**Your task**: Which of the lines in the data below contain the string "using"? Copy each of them.

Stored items
▼
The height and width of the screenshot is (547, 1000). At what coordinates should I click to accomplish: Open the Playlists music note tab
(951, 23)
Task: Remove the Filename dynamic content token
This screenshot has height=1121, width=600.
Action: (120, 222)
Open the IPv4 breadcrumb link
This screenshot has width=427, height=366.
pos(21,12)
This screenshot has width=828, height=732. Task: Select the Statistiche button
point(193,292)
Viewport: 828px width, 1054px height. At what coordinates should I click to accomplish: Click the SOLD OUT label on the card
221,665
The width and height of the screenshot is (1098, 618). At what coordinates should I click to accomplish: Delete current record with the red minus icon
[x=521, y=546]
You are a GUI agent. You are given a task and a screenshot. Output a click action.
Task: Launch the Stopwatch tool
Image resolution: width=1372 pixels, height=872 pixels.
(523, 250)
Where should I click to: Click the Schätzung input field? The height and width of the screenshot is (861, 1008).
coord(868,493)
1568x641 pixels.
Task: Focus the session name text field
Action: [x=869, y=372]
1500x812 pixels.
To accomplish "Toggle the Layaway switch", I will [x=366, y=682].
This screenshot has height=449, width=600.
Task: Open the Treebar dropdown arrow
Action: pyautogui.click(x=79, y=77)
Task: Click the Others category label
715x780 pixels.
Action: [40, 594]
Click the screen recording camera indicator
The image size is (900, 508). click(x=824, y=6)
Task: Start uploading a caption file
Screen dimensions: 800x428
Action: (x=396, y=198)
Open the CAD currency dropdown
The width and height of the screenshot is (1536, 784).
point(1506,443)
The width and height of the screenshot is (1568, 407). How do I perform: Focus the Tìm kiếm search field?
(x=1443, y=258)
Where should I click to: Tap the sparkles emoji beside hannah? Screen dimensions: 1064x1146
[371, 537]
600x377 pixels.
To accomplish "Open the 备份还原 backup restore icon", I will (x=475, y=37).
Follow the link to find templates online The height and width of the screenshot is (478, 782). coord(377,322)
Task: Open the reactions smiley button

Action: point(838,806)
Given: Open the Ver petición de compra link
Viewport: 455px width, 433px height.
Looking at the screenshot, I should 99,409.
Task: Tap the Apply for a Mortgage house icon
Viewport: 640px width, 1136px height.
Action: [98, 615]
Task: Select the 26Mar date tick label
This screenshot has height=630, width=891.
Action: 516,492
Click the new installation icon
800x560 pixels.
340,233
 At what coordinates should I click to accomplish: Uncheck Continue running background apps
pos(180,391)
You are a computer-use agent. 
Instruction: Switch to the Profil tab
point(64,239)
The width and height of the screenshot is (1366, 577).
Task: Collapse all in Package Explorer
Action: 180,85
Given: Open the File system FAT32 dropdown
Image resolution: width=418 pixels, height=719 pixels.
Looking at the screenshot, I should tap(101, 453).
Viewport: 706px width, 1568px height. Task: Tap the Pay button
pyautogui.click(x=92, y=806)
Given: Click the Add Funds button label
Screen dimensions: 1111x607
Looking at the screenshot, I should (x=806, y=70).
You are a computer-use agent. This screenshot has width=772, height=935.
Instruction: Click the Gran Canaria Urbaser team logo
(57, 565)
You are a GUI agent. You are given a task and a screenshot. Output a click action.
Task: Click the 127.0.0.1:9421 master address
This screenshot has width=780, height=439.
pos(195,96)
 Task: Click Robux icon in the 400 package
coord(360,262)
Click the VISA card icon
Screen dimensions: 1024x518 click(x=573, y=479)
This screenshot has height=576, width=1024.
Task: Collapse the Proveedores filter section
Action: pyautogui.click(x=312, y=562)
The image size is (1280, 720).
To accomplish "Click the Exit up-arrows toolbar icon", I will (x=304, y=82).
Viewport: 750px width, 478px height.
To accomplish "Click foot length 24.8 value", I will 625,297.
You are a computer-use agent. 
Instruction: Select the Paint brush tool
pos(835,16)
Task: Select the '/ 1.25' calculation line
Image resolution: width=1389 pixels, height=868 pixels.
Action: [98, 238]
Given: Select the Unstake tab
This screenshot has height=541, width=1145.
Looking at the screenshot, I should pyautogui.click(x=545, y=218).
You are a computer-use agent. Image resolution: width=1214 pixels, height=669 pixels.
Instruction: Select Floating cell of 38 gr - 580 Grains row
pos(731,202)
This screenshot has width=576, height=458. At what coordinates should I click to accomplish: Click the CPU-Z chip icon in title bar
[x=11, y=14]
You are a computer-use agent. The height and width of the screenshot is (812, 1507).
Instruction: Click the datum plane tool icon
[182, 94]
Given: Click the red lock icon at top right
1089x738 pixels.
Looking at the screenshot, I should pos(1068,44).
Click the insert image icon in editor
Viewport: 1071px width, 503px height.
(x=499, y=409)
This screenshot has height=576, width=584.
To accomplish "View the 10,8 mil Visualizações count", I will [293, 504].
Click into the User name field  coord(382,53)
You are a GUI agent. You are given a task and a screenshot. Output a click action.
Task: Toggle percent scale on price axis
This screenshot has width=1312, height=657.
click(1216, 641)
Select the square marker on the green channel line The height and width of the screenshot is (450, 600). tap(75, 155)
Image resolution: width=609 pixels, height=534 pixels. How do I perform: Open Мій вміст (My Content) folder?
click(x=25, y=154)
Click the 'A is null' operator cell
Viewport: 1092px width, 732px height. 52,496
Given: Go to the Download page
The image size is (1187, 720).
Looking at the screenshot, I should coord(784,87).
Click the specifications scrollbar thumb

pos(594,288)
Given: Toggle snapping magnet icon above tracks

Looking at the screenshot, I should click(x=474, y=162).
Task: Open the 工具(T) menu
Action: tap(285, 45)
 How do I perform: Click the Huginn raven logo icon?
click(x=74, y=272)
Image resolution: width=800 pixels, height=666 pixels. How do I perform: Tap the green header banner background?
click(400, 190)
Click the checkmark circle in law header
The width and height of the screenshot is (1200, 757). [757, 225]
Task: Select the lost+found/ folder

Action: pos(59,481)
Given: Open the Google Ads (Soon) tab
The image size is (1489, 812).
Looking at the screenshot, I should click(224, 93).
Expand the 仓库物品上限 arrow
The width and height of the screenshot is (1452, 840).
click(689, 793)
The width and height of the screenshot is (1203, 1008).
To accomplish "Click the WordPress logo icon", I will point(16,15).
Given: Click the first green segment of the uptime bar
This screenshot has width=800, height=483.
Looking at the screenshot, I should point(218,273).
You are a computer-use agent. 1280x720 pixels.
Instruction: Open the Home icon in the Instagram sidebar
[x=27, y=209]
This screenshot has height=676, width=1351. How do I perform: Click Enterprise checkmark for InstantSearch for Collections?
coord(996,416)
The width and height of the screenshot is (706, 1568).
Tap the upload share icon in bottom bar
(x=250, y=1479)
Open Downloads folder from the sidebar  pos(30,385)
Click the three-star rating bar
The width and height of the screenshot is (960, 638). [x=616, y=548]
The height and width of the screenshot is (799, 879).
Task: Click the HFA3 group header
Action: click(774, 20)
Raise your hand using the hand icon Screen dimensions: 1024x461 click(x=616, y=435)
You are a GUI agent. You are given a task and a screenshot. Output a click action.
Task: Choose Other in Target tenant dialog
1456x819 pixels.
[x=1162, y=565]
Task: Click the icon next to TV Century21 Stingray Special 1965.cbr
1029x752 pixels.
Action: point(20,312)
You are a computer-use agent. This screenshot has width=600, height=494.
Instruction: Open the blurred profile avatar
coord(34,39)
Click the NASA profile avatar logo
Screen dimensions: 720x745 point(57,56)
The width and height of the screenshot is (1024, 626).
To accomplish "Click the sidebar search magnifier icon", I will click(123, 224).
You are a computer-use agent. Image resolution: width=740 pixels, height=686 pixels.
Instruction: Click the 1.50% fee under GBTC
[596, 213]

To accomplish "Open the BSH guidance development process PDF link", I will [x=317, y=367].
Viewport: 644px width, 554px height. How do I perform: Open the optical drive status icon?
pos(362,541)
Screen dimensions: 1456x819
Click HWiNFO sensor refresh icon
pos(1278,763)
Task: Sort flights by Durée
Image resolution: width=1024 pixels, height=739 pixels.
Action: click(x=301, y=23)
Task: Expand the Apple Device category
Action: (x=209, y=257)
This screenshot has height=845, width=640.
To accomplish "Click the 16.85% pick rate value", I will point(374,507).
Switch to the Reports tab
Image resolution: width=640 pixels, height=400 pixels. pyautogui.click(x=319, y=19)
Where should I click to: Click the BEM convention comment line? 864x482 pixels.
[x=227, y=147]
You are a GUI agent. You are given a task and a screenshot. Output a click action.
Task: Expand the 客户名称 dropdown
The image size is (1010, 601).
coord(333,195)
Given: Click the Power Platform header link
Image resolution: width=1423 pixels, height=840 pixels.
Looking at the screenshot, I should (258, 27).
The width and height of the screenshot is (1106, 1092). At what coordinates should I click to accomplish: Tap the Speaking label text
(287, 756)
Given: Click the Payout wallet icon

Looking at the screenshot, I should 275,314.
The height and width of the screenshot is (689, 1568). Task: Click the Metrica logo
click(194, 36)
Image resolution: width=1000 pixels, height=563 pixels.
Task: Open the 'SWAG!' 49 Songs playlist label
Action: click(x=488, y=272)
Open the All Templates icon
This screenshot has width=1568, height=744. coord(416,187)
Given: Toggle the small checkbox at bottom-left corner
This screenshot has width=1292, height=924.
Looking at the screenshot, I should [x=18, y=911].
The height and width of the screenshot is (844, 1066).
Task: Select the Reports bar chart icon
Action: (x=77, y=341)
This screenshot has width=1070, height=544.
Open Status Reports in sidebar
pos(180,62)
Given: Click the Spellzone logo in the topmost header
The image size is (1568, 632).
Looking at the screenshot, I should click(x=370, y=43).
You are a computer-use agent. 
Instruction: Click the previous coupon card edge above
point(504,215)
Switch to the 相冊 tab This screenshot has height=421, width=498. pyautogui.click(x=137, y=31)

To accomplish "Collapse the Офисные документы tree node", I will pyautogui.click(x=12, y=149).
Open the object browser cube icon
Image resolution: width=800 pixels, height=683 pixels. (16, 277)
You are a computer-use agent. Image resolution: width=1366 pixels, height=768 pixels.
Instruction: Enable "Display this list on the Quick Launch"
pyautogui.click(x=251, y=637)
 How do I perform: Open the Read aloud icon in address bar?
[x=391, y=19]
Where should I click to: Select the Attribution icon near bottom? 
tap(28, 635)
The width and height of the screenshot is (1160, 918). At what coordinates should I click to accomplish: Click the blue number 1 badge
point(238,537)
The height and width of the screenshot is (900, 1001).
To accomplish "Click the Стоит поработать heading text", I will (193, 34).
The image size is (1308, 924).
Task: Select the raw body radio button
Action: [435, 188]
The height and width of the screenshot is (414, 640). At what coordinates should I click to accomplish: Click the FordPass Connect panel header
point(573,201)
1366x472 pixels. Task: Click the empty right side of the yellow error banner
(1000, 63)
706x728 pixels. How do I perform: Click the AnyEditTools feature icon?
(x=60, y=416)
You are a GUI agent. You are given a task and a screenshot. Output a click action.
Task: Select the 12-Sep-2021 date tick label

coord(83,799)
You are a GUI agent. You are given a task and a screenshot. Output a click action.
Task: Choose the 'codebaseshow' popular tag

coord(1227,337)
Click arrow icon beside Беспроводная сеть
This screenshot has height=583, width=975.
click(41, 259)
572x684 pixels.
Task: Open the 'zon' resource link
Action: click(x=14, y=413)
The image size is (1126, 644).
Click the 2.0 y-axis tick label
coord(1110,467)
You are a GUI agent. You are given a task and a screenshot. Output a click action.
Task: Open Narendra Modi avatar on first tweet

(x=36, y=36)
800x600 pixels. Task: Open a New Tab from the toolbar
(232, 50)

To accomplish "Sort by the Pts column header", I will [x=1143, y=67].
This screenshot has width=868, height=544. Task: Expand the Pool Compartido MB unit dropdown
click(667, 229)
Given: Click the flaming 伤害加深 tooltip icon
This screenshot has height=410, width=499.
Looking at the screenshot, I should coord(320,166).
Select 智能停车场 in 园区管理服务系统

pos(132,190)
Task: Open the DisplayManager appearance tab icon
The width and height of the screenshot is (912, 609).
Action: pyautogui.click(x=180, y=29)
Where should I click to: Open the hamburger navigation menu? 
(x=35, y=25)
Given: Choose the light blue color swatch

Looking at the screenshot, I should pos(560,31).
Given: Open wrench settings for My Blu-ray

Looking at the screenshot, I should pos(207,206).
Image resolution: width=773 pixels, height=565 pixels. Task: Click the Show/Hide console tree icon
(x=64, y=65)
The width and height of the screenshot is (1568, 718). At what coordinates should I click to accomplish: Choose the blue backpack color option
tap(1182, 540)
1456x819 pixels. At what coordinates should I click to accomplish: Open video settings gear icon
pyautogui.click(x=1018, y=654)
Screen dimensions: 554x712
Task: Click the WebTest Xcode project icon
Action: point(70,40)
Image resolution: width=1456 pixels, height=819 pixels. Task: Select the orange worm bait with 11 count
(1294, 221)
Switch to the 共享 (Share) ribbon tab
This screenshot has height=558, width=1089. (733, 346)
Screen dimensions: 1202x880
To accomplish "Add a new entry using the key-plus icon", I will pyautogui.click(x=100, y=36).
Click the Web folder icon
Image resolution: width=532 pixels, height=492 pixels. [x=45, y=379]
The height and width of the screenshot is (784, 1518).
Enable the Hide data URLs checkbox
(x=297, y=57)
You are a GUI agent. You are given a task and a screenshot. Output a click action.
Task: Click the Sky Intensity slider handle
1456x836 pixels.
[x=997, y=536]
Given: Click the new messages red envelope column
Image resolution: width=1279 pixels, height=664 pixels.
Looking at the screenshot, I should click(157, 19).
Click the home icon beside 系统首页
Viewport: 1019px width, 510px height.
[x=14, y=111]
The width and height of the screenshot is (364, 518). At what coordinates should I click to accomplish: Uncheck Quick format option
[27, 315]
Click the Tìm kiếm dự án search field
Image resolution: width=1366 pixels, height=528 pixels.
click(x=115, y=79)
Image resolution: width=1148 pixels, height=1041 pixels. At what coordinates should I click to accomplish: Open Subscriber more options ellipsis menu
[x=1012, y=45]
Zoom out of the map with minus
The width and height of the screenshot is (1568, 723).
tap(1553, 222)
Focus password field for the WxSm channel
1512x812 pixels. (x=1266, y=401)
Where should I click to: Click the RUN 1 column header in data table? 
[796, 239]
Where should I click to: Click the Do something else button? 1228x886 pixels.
▲
**Problem solution**:
Raise your hand using the hand icon Screen dimensions: 1024x461 click(x=616, y=435)
To accomplish "Add a new entry using the key-plus icon", I will pyautogui.click(x=100, y=36).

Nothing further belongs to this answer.